Applied standards should be listed in "EMC Requirements Matrix" document and limit values for each standard (radiated, conducted, harmonic, flicker) should be documented in technical file.

2. Is EMC test scope and test laboratory selection made?​

Scope of tests to be applied for the product and laboratories to perform them should be selected at early stage.
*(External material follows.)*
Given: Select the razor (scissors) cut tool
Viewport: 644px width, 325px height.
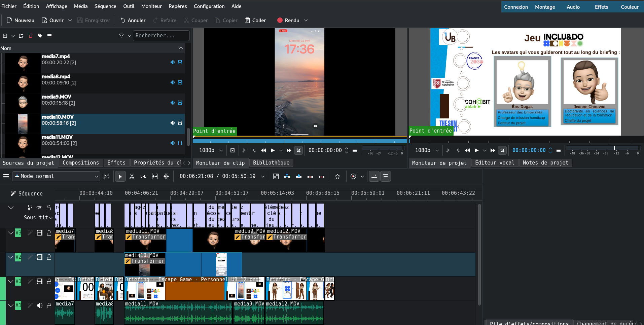Looking at the screenshot, I should (x=132, y=176).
• Accredited laboratories (ISO/IEC 17025) should be preferred
• Test scope: Radiated Emission (30 MHz–6 GHz), Conducted Emission (150 kHz–30 MHz), ESD Immunity (±8 kV air, ±4 kV contact), EFT/Burst, Surge, Dips, Conducted Immunity, Radiated Immunity
• Pre-scan plan (early prototype tests) should be prepared, critical frequency ranges should be determined
• Test laboratory should share test setup with manufacturer; cable routings, power supply types, and test modes should be defined

3. Is EMC/EMI plan created during design phase?​

EMC/EMI plan to be applied in each design cycle should be prepared and integrated into design verification plan (DVP&R). Plan content:

• Measurement target ranges: 30 MHz–6 GHz, if required 9 kHz lower band (conducted)
• Emission limits: CISPR Class A/B limit values (e.g., 40 dBµV/m @ 3 m)
• Immunity target: 3 V/m (general industrial), 10 V/m (critical systems)
• Design-level targets: 40 dB EMI suppression at power input, line filter and ferrite selections, grounding and shielding plan on PCB (GND stitching, copper pour)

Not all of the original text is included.